3. You hamper your ability to communicate naturally

When you keep a secret, you damage the dynamic with your partner. This leads to conversations that are stilted and unnatural because you’re overthinking to ensure the secret isn’t inadvertently revealed. Overwhelmed by this fear, you may become less available, receptive, or involved, which drives a wedge between the two of you.

4. You risk creating more lies to cover up the original secret

If you don’t address deceit early, either the original secret deepens, spreading its pernicious roots into the ground underlying your relationship, or else it incurs further lies. Successfully keeping a secret may also embolden you to continue your secretive behavior, even if you don’t do so with any bad intent.

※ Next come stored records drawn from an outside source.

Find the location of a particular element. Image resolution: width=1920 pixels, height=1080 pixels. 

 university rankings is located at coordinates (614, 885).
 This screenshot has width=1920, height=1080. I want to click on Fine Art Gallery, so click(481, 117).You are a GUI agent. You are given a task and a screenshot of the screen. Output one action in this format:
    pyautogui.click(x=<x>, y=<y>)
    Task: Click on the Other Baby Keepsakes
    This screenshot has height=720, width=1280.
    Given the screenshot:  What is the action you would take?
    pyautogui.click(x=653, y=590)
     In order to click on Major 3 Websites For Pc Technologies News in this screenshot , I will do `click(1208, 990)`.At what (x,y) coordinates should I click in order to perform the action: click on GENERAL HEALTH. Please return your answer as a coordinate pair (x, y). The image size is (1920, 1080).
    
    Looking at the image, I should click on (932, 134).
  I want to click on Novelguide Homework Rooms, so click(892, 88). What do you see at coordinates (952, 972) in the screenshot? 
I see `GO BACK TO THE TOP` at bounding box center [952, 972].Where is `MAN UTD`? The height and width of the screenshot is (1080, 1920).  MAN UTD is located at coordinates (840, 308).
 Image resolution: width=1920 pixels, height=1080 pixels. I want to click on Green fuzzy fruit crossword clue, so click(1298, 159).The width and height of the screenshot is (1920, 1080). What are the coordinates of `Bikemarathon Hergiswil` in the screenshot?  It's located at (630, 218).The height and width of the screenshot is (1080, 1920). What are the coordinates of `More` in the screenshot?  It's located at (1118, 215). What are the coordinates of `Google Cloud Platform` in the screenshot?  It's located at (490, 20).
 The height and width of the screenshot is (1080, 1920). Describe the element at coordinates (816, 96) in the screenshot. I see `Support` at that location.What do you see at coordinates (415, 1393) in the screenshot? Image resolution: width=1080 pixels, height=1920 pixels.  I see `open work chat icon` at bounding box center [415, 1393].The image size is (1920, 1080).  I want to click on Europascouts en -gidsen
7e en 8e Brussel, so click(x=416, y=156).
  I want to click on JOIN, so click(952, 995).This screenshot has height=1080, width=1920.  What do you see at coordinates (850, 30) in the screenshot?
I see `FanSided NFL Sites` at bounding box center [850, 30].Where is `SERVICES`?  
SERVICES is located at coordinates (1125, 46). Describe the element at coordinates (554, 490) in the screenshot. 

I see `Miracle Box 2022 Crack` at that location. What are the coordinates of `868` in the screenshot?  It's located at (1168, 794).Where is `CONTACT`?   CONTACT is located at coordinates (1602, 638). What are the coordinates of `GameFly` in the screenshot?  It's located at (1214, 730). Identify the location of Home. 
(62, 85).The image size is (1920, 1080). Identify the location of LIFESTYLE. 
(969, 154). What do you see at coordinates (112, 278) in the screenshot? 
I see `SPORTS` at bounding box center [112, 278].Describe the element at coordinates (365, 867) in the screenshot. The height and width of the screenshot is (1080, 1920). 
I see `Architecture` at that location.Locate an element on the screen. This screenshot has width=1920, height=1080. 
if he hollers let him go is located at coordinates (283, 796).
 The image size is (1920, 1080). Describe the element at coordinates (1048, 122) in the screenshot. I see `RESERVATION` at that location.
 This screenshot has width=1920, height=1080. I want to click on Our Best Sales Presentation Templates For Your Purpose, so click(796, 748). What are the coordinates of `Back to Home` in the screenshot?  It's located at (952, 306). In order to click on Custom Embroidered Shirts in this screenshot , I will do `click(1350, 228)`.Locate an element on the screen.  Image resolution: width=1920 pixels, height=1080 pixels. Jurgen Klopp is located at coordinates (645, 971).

5. You can actually become sick

Internalizing deception can be a heavy burden—so much so that it has real consequences on your health. Guilt, shame, and stress can cause headaches, digestive issues, and sleep problems. In more extreme cases, people may turn to substances to numb themselves from these discomforts, which in turn leads only to further alienation of their partner.

Breaking the pattern

If you’ve been a hoarder of secrets in your relationship for a long time, the prospect of breaking the protective veneer may be ominous, making you feel like you’re about to needlessly destroy the relationship. But as we’ve seen, there are far-reaching consequences to secret keeping, and in the long run you’re not only damaging yourself, but also not wholly committing to your partner and the relationship you’ve built together.

So be compassionate but straightforward when opening up. Carefully evaluate the situation: the timing, location, and mood, as well as your partner’s emotional state. And if the information will lead to particularly heightened distress, such as the revealing of infidelity or bankruptcy, you might want to consider having a third party present for moral support, such as a couple’s counselor, therapist, or even a mutual friend. Alternatively, you could have the dialogue in the presence of an accountant or lawyer, so the two of you can go over the financial and logistical implications of your secret in the here and now, before taking all the time and space you need to deal with its emotional repercussions later, in private.

Even though revealing a secret is daunting, even terrifying, the researchers in the 2018 study found that it has positive effects in the long term: People who unburden themselves of deceit feel happier, more authentic, and closer to their partners. Honesty and transparency—as well as forgiveness—are essential for sustaining your relationship. And even if your partner can’t forgive, you will at the very least set yourself free on a personal path toward redemption, which will hopefully encourage you to be more truthful in the future—both in your relationships and with yourself.